• Instruções da tarefa: Por favor, reproduza somente os registros que começam na linha que contém "This screenshot has width=1194, height=756." e seguem até a linha que contém "Action: 152,65", incluindo as duas. Troque "Timeline" por "Overview" e deixe todo o resto inalterado.

• Registros de entrada:
-------------------------

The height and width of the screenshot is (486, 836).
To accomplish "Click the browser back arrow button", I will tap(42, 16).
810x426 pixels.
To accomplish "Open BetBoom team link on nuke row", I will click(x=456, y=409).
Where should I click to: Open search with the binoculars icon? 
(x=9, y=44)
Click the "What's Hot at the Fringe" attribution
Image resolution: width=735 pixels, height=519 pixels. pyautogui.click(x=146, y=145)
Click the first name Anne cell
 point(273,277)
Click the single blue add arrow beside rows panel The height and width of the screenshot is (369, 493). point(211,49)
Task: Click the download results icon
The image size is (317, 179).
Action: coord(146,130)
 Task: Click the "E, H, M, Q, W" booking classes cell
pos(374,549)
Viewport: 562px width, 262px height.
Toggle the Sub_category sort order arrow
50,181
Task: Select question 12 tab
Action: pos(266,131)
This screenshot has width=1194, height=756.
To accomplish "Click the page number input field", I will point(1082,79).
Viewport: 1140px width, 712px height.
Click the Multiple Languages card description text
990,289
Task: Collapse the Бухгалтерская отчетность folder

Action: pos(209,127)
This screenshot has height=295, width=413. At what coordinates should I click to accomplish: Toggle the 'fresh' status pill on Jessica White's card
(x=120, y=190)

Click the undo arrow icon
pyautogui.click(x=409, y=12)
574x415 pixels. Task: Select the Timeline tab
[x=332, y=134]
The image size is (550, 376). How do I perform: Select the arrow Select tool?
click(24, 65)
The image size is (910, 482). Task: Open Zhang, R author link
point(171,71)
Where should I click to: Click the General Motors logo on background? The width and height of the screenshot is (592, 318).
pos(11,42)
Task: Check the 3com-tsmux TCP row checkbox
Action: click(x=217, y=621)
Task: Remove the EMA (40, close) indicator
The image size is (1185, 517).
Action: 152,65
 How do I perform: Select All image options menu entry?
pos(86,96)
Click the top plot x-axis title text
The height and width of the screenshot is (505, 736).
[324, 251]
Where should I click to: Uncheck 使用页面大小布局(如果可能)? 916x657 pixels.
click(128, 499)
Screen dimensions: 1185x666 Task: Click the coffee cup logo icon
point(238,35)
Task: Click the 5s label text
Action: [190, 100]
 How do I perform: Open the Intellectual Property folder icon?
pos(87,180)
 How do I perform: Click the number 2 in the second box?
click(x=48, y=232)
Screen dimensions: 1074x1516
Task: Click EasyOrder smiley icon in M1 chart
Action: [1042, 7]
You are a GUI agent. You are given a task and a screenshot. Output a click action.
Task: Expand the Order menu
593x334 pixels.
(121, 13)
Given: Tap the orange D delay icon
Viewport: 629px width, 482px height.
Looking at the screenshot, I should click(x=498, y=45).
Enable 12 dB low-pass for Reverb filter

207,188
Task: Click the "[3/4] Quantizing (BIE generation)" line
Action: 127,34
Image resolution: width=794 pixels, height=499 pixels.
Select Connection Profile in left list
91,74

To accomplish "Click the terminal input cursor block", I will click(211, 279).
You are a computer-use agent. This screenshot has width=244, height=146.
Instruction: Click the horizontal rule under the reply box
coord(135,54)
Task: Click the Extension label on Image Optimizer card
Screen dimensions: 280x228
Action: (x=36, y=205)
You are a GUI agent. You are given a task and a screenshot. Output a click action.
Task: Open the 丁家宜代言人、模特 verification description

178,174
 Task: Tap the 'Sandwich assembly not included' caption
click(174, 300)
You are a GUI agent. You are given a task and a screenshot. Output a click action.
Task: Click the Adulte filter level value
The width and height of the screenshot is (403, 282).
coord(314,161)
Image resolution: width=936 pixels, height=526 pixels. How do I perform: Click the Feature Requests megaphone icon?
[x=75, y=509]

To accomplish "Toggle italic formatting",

-------------------------

• Solução da tarefa:
This screenshot has width=1194, height=756.
To accomplish "Click the page number input field", I will point(1082,79).
Viewport: 1140px width, 712px height.
Click the Multiple Languages card description text
990,289
Task: Collapse the Бухгалтерская отчетность folder

Action: pos(209,127)
This screenshot has height=295, width=413. At what coordinates should I click to accomplish: Toggle the 'fresh' status pill on Jessica White's card
(x=120, y=190)

Click the undo arrow icon
pyautogui.click(x=409, y=12)
574x415 pixels. Task: Select the Overview tab
[x=332, y=134]
The image size is (550, 376). How do I perform: Select the arrow Select tool?
click(24, 65)
The image size is (910, 482). Task: Open Zhang, R author link
point(171,71)
Where should I click to: Click the General Motors logo on background? The width and height of the screenshot is (592, 318).
pos(11,42)
Task: Check the 3com-tsmux TCP row checkbox
Action: click(x=217, y=621)
Task: Remove the EMA (40, close) indicator
The image size is (1185, 517).
Action: 152,65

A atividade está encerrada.